We were unaware of their identities at this time and only realized Mr. Ali was present when the Chairman and he, inside of a wheelchair, came down in the elevator. When Private Walton recognized him, he called the old man out, telling him he was a murderer, referring to the Rocket attacks on England.
Order was quickly restored. I gave Walton a stern talking to.

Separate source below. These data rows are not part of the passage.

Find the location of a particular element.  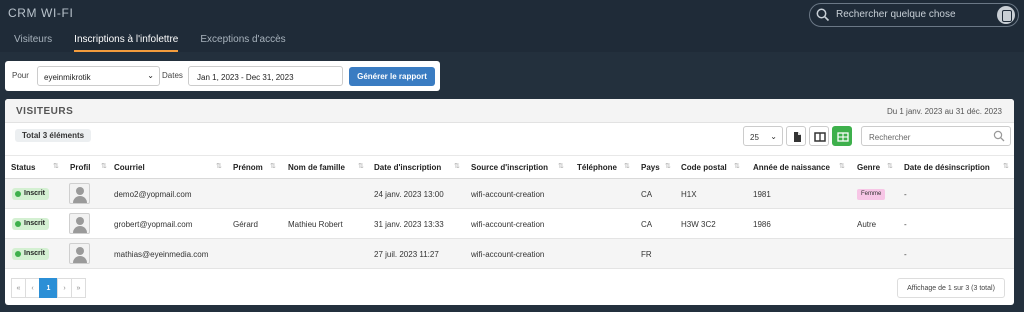

export-document-button is located at coordinates (796, 136).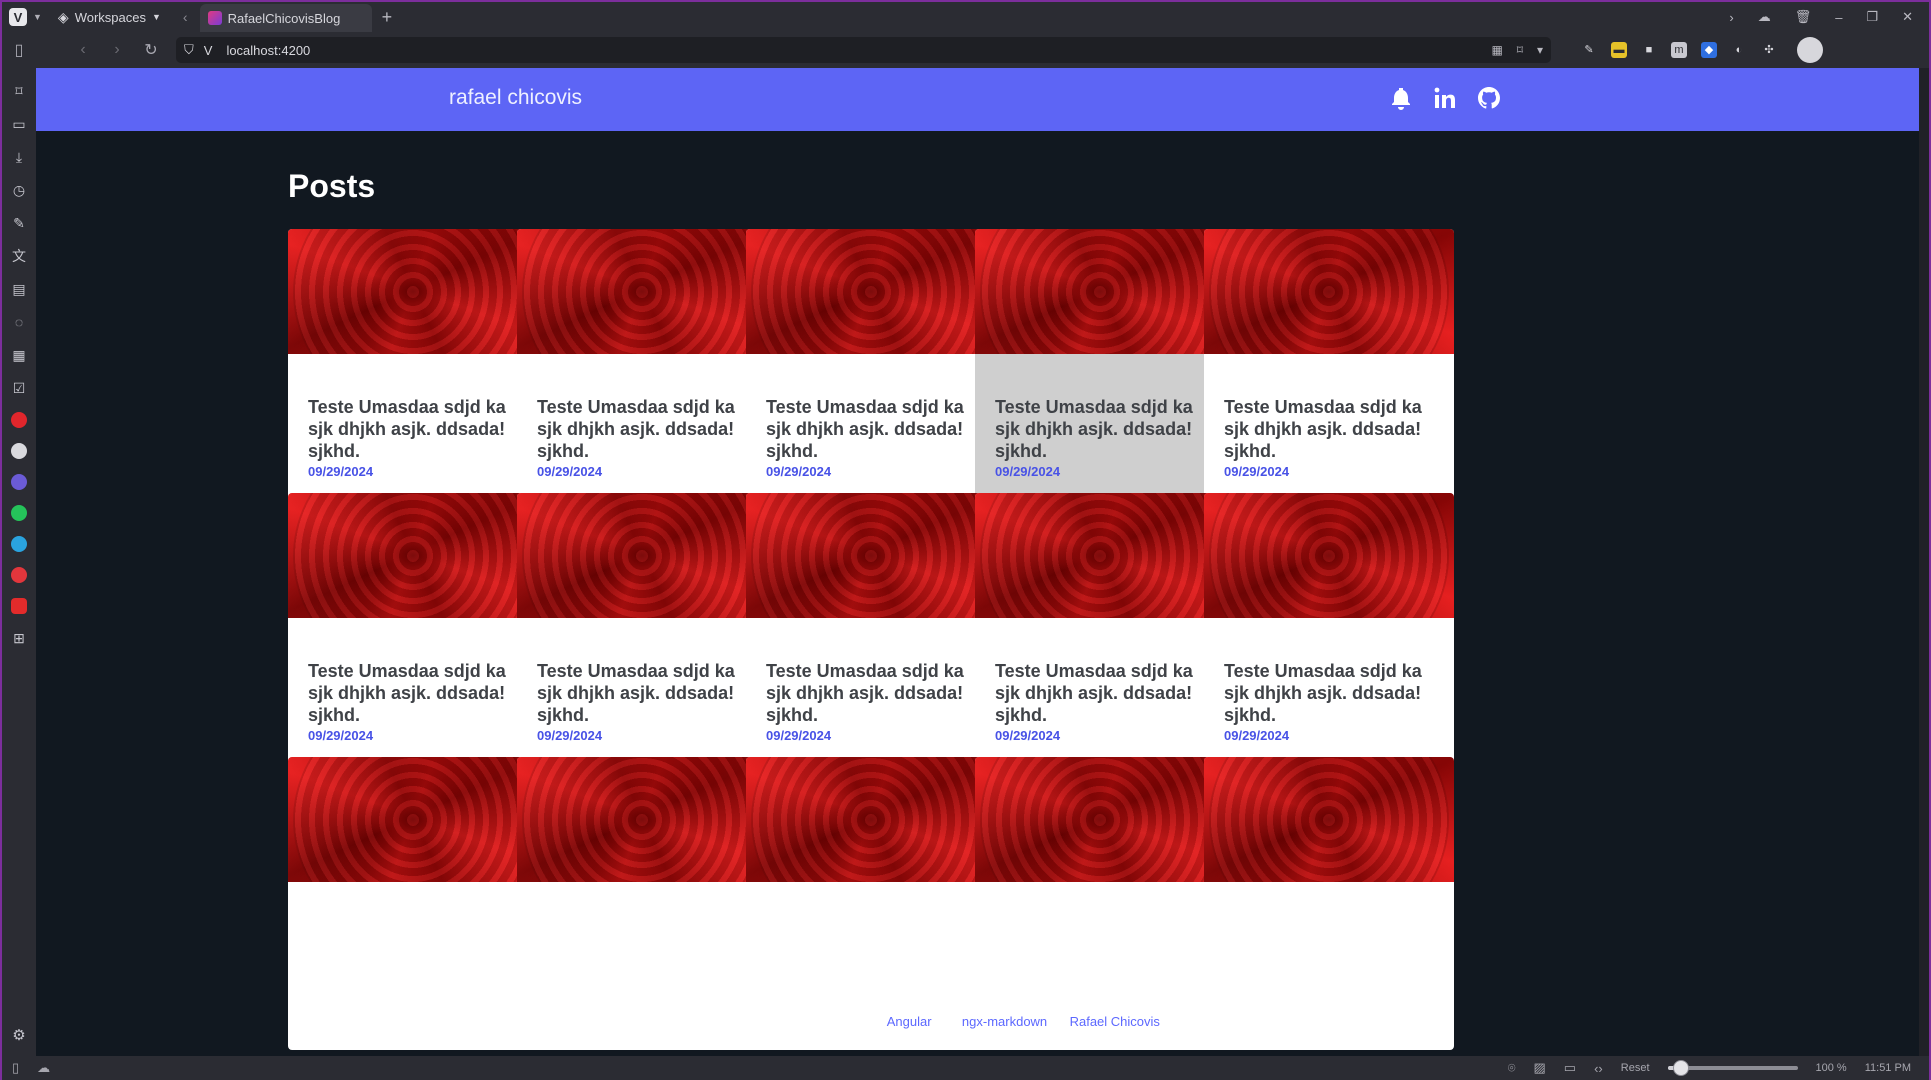 This screenshot has width=1931, height=1080. What do you see at coordinates (516, 98) in the screenshot?
I see `site-title: rafael chicovis` at bounding box center [516, 98].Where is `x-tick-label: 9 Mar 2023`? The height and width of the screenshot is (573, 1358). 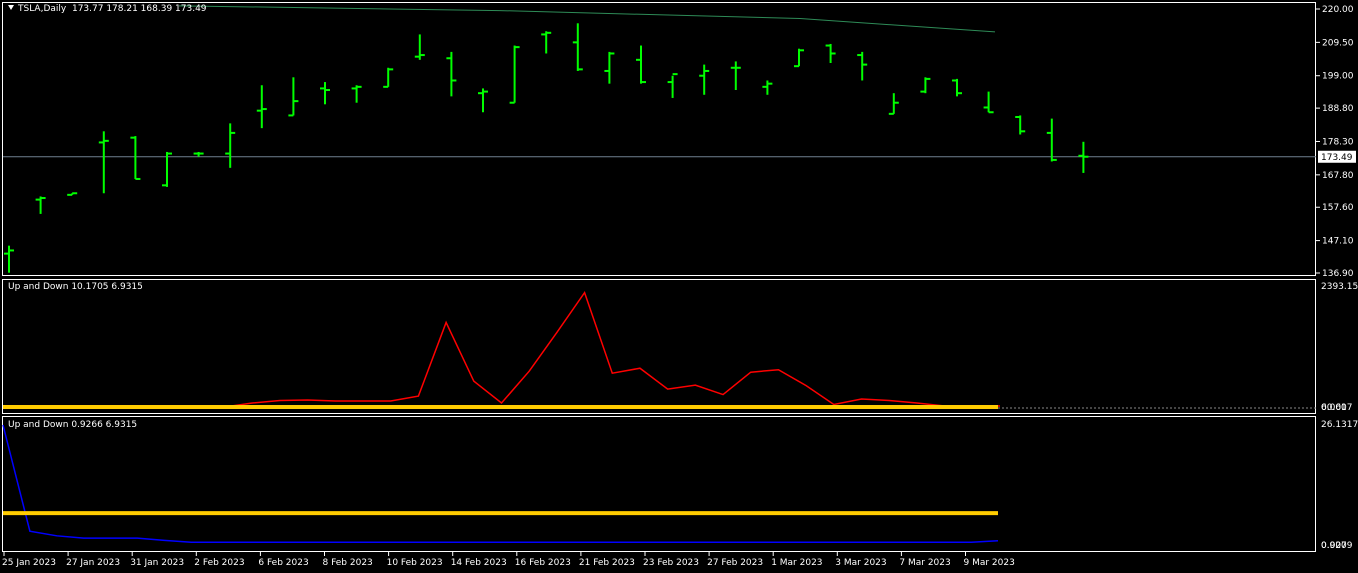 x-tick-label: 9 Mar 2023 is located at coordinates (990, 563).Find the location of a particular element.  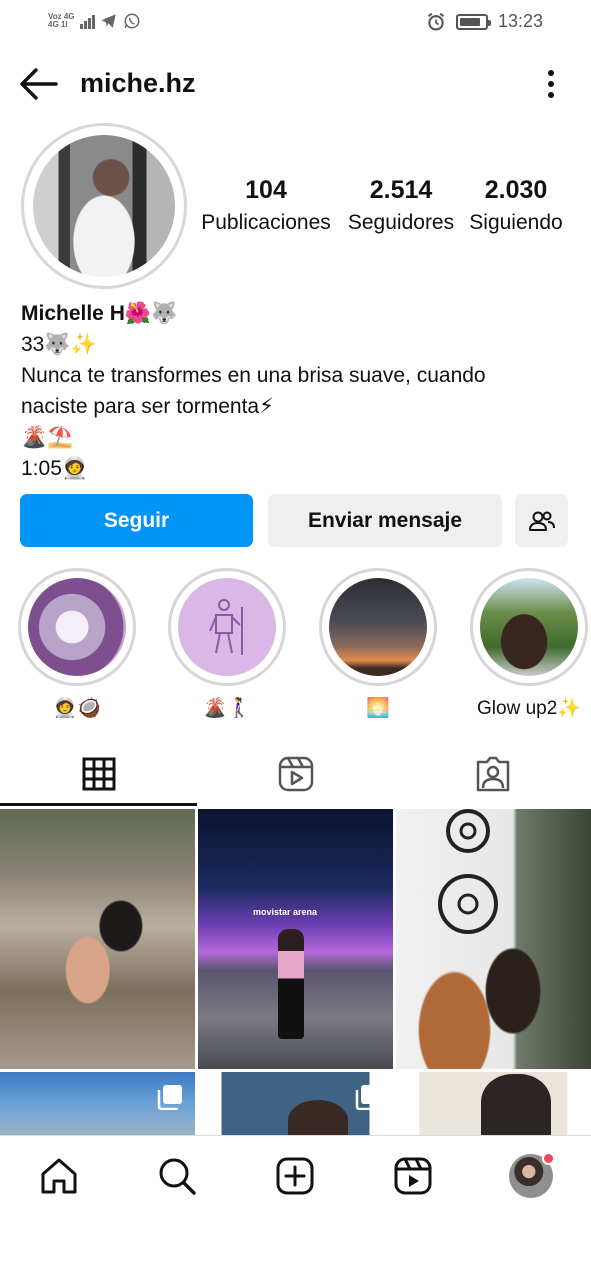

profile-tabs is located at coordinates (296, 774).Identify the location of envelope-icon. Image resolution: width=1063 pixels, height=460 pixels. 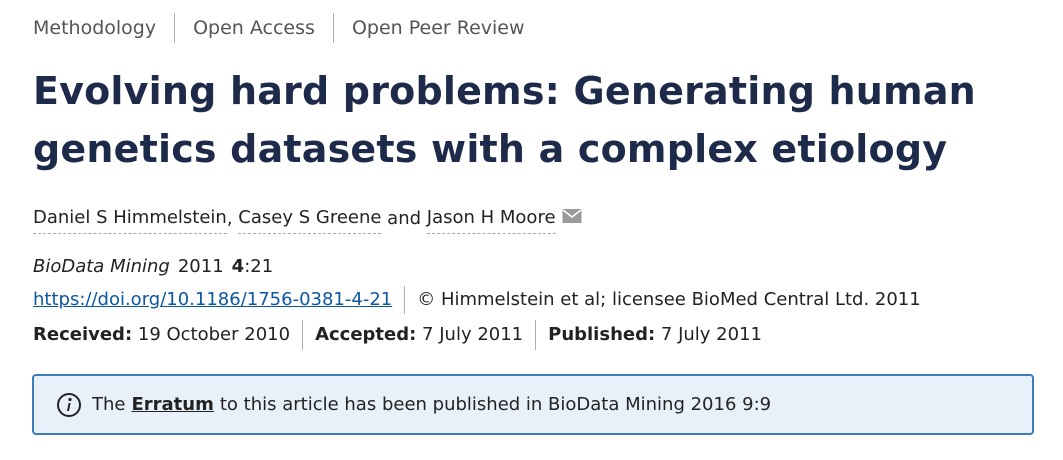
(572, 219).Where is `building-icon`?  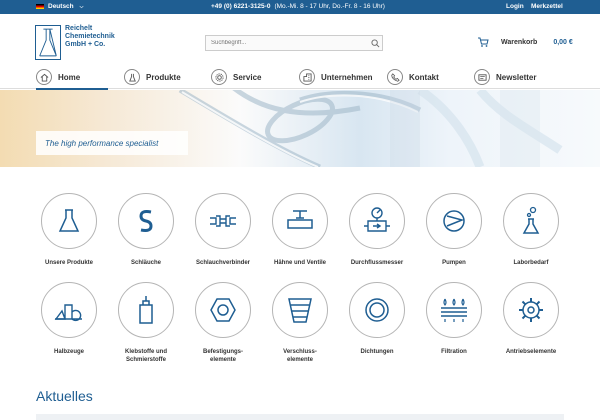 building-icon is located at coordinates (307, 77).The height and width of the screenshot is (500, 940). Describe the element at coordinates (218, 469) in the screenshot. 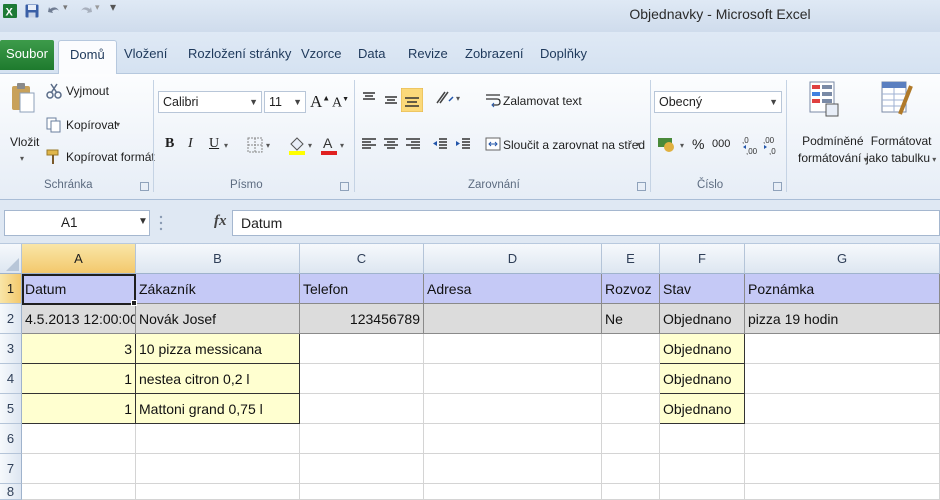

I see `cell-b7` at that location.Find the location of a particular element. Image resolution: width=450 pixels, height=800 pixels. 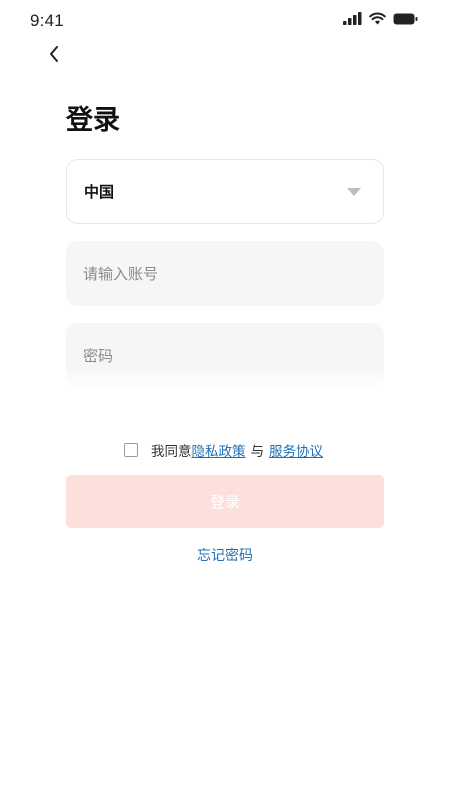

status-icons is located at coordinates (380, 18).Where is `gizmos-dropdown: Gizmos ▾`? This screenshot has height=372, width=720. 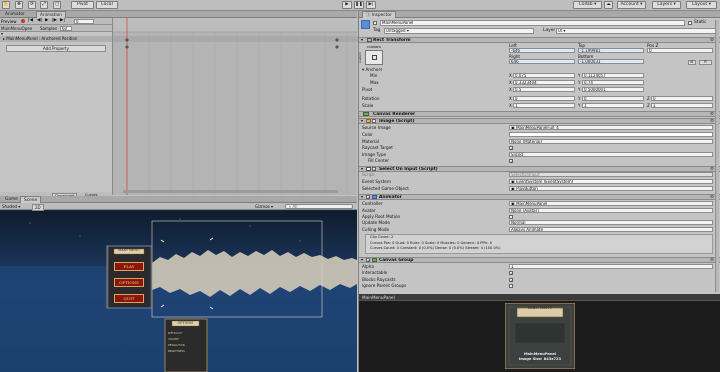
gizmos-dropdown: Gizmos ▾ is located at coordinates (264, 206).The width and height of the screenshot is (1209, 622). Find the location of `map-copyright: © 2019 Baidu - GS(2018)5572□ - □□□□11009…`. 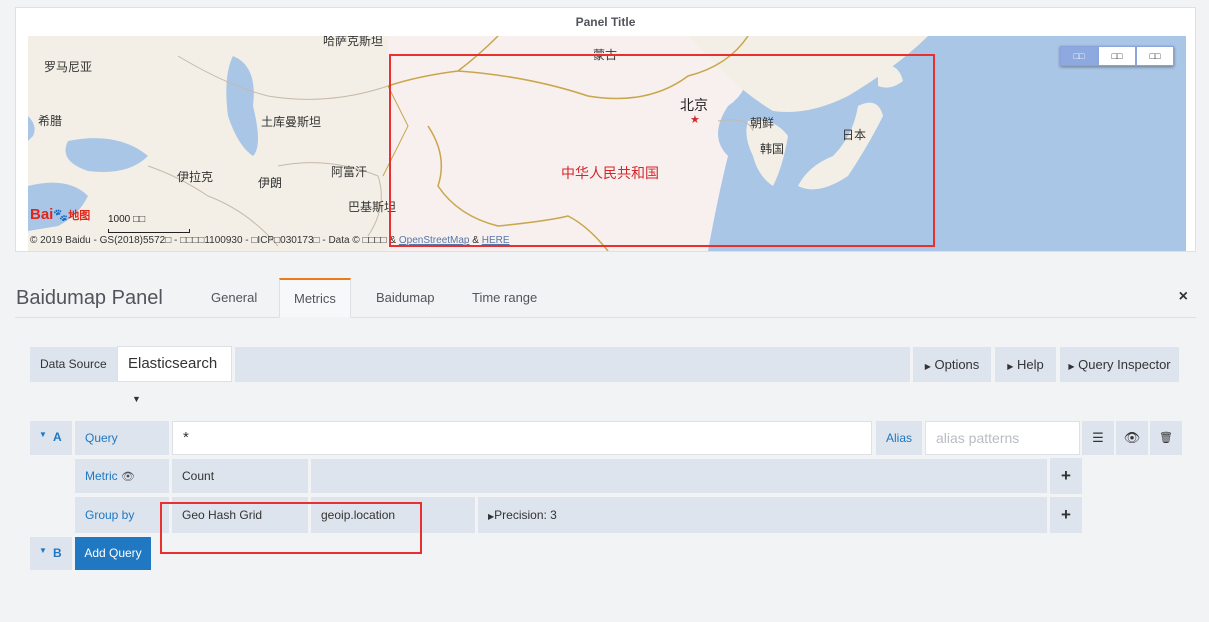

map-copyright: © 2019 Baidu - GS(2018)5572□ - □□□□11009… is located at coordinates (270, 240).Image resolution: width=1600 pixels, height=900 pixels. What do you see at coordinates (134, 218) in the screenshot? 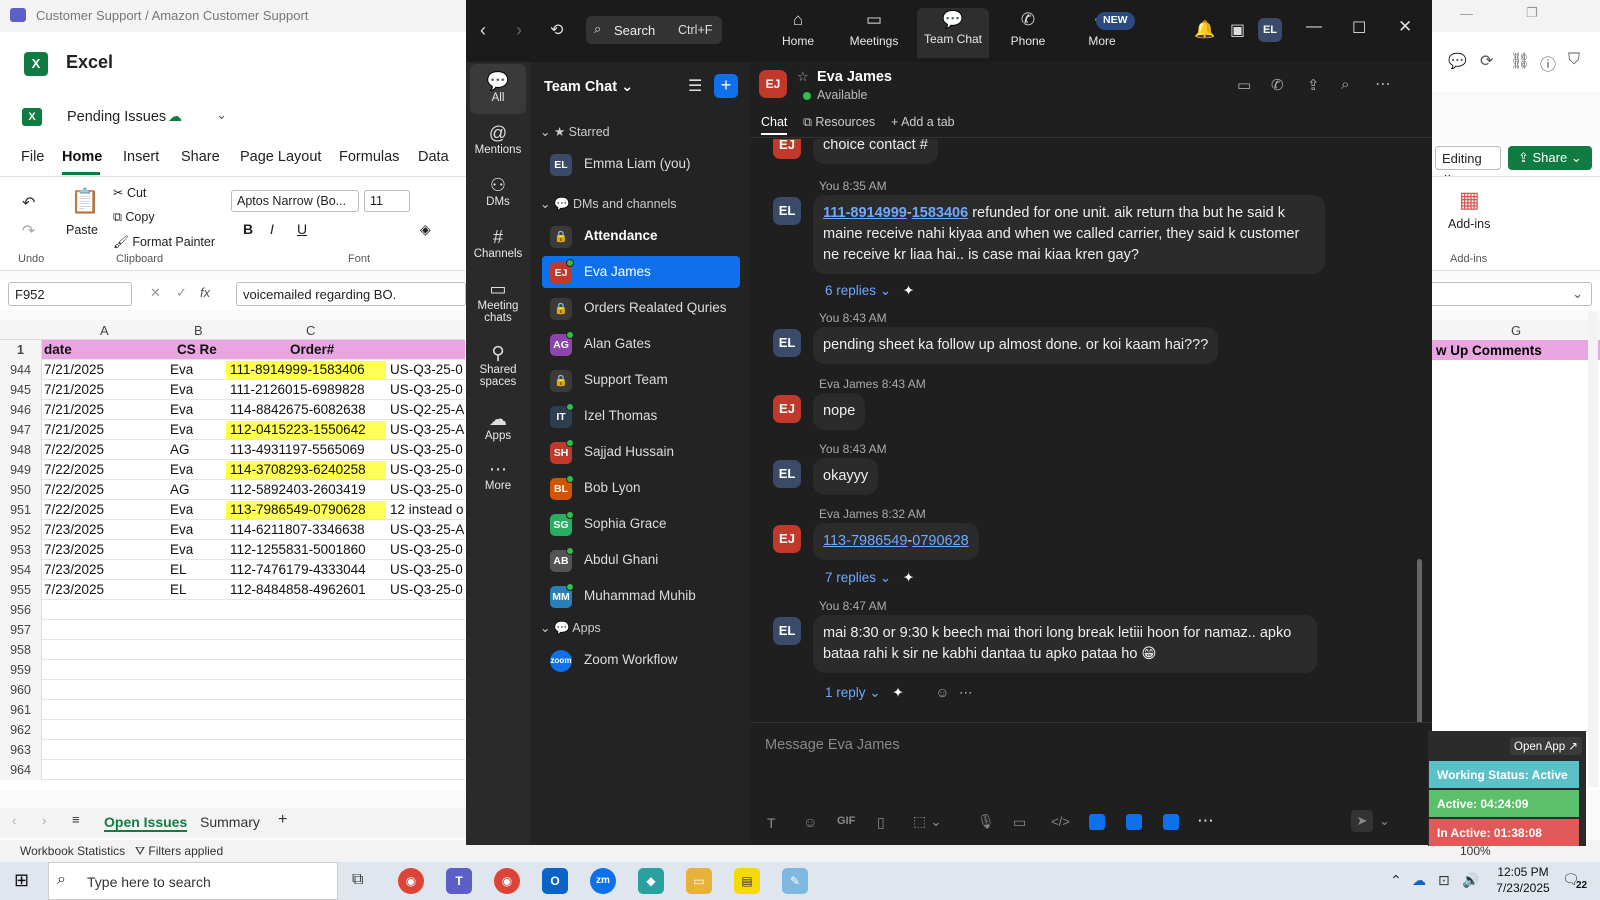
I see `copy-button: ⧉ Copy` at bounding box center [134, 218]. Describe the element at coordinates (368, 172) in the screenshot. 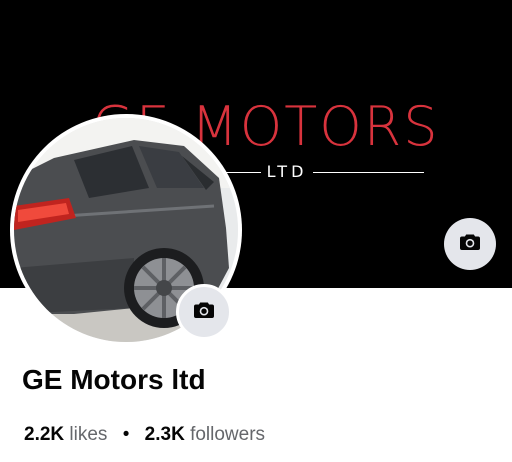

After the incident, I ordered the platoon to embark with Ali. I addressed the Chairman personally, out of earshot of the men. I asked the Chairman why she hadn’t taken her own agents on this mission. She replied the Chair wasn’t aware of her presence on the Babylon Platform. I asked her if she understood I would have to report these events to Bellerathon headquarters. She said she didn’t mind.
Afterward, we boarded the Nimrod and delivered the Chairman and Ali at the Pendelton Manor.
Note: We tried the new disembarking procedure when leaving the Nimrod on the Babylon Platform. No comments.